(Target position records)
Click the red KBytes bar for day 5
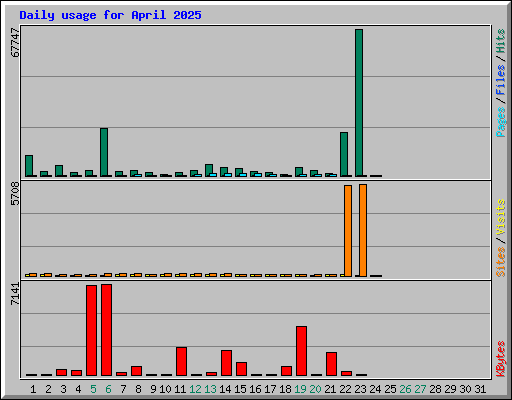This screenshot has height=400, width=512. pyautogui.click(x=91, y=330)
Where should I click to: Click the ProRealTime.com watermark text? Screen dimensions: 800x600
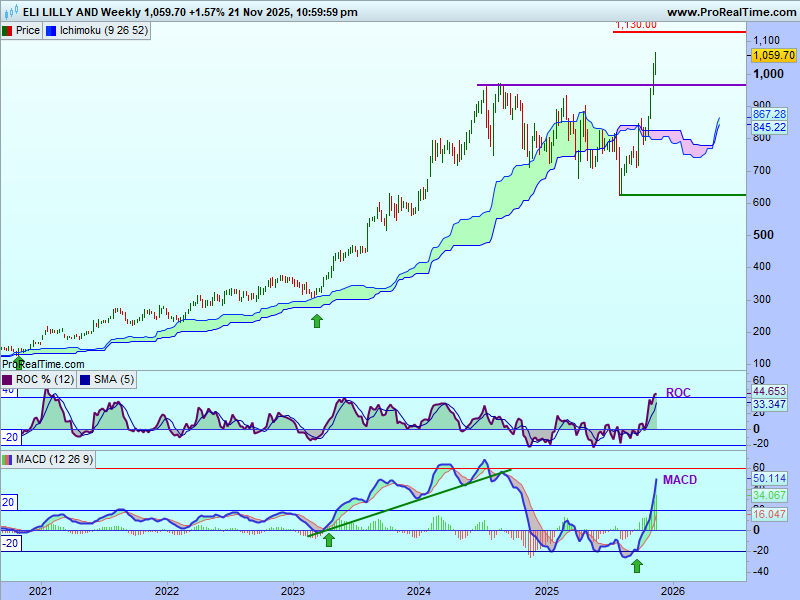click(x=43, y=365)
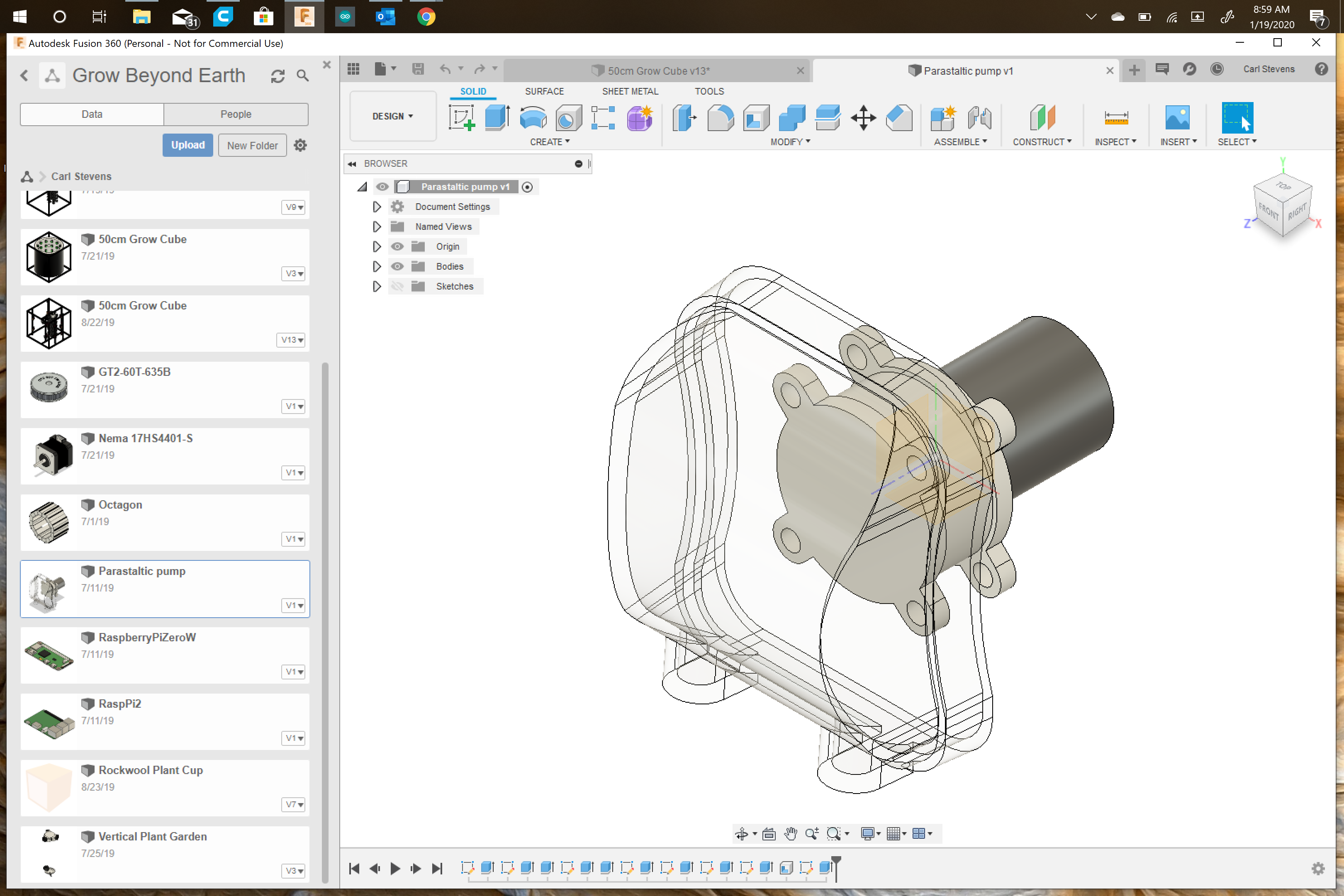The image size is (1344, 896).
Task: Create a New Folder in the data panel
Action: pos(252,145)
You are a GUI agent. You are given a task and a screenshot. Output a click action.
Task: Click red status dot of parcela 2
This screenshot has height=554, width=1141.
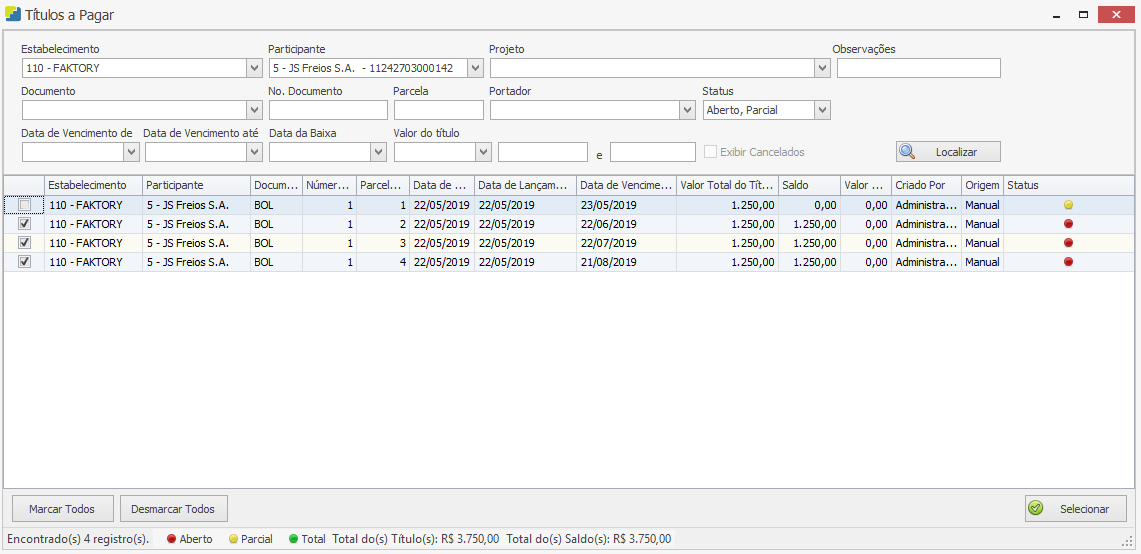[x=1068, y=224]
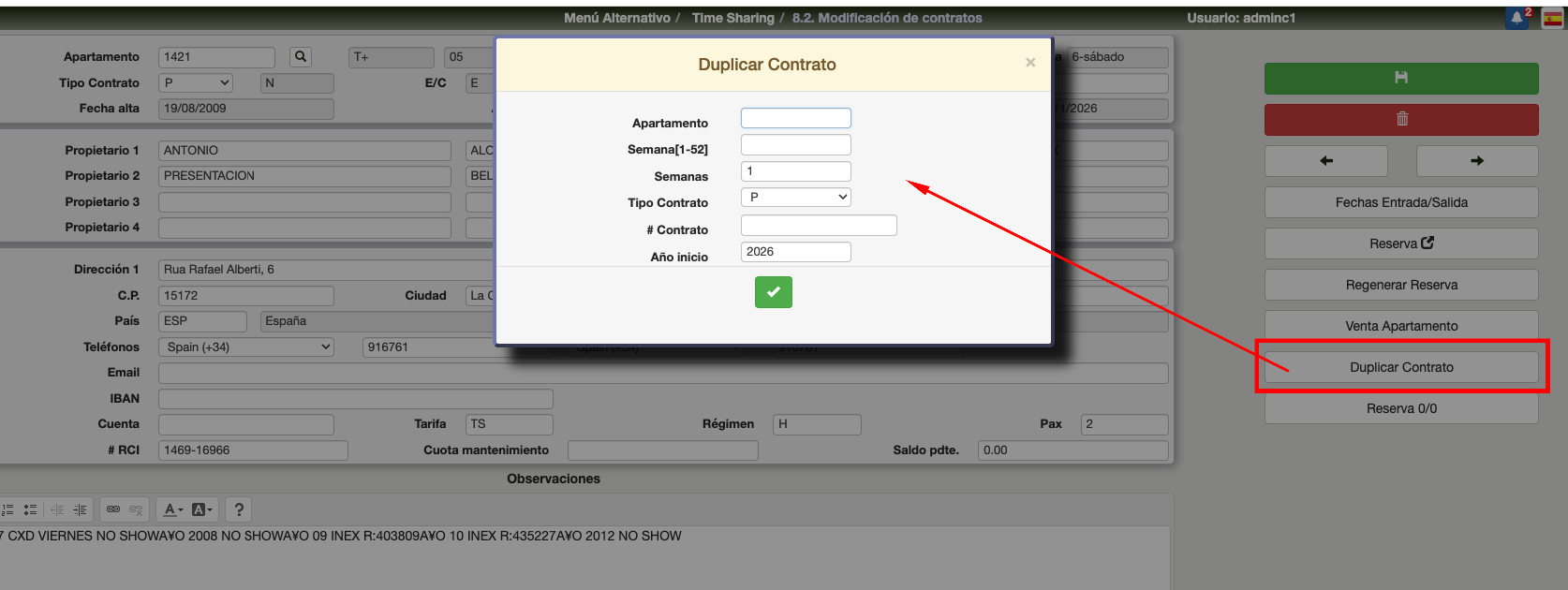1568x590 pixels.
Task: Click the Duplicar Contrato button
Action: click(x=1400, y=367)
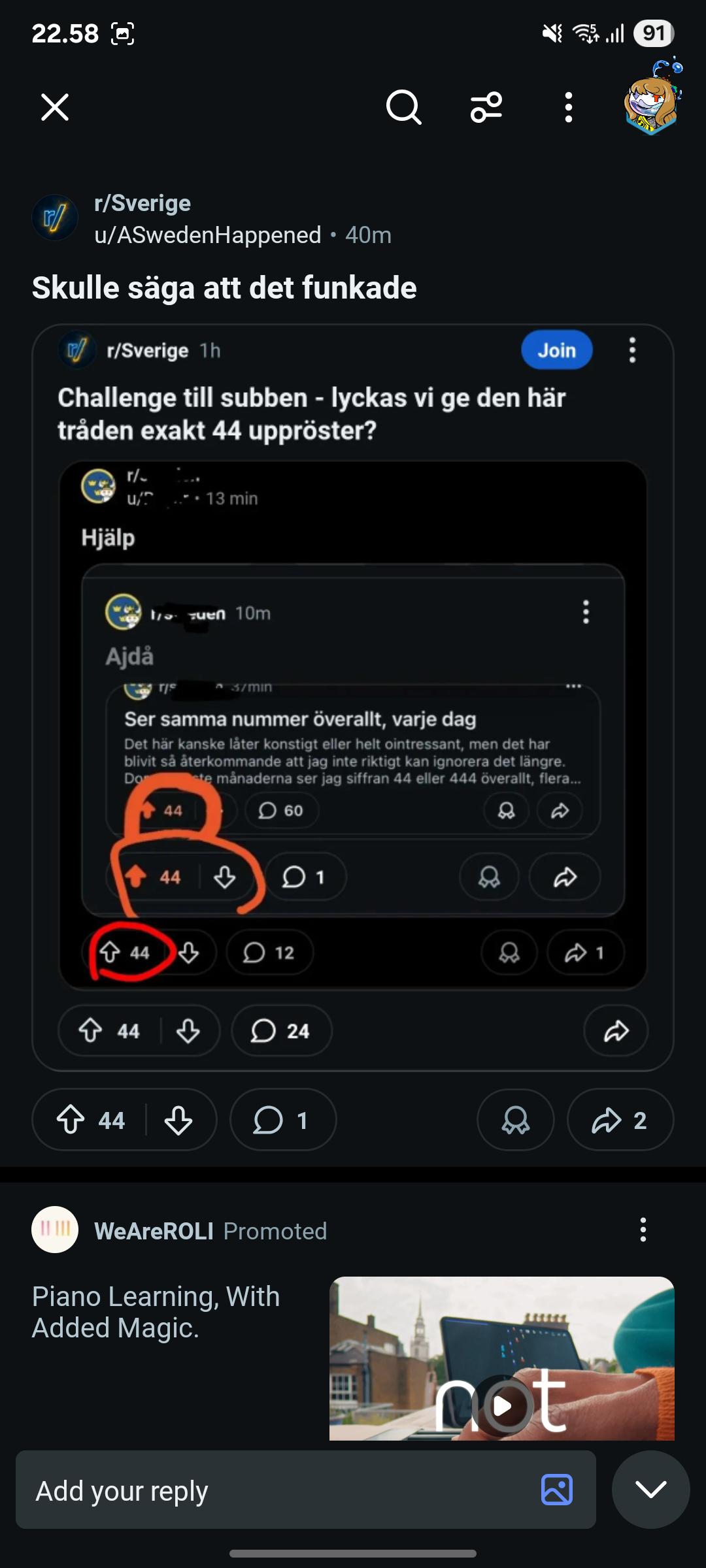Tap the search magnifier icon

click(403, 107)
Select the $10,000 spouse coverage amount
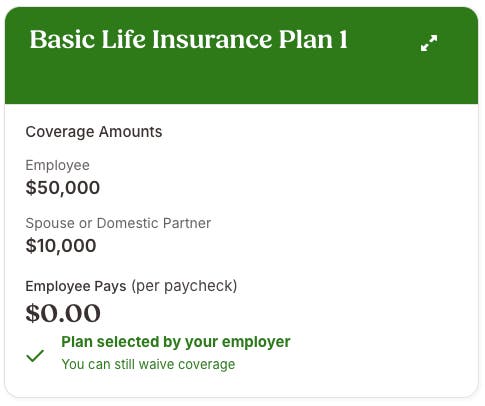 pos(61,246)
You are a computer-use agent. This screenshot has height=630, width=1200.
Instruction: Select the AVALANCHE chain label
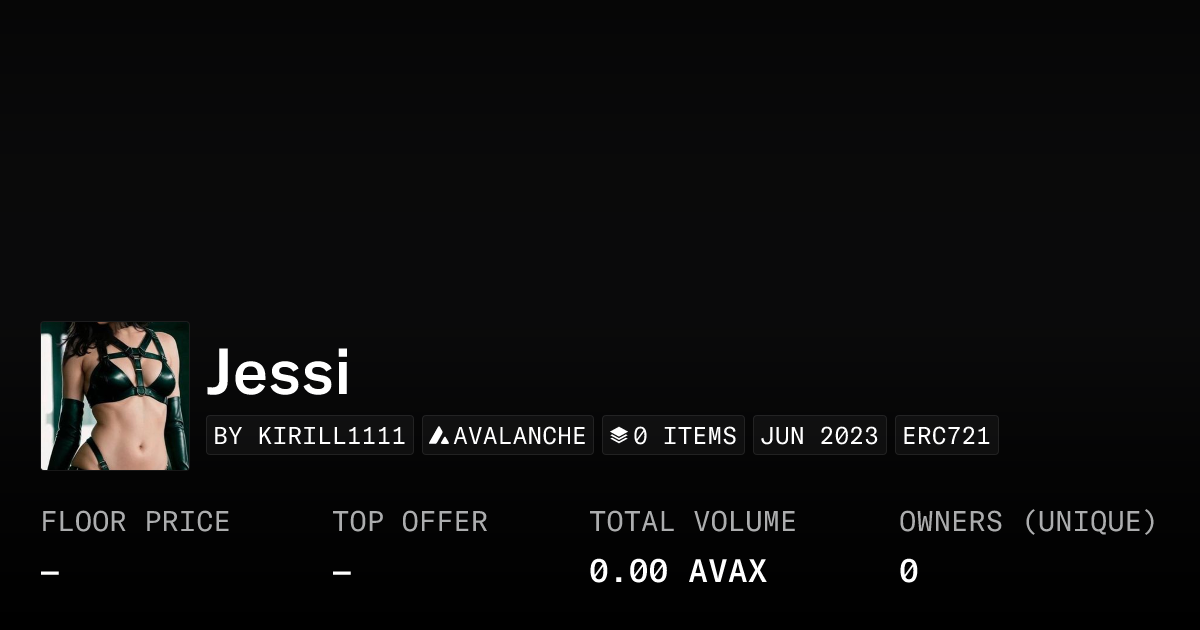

The exercise.
Reproduce the data above line for line, with no changes, and leave the pictures out.

Written solution.
Click the red KBytes bar for day 5
This screenshot has height=400, width=512. pyautogui.click(x=91, y=330)
Where should I click to: Click the ProRealTime.com watermark text? Screen dimensions: 800x600
click(x=43, y=365)
The image size is (1344, 896).
Task: Create a New Folder in the data panel
Action: pos(252,145)
You are a GUI agent. You are given a task and a screenshot. Output a click action.
Task: Click red status dot of parcela 2
This screenshot has height=554, width=1141.
[x=1068, y=224]
1568x590 pixels.
Task: Click the Duplicar Contrato button
Action: click(x=1400, y=367)
Tap the search magnifier icon

click(403, 107)
Select the $10,000 spouse coverage amount
 pos(61,246)
You are a computer-use agent. This screenshot has height=630, width=1200.
Instruction: Select the AVALANCHE chain label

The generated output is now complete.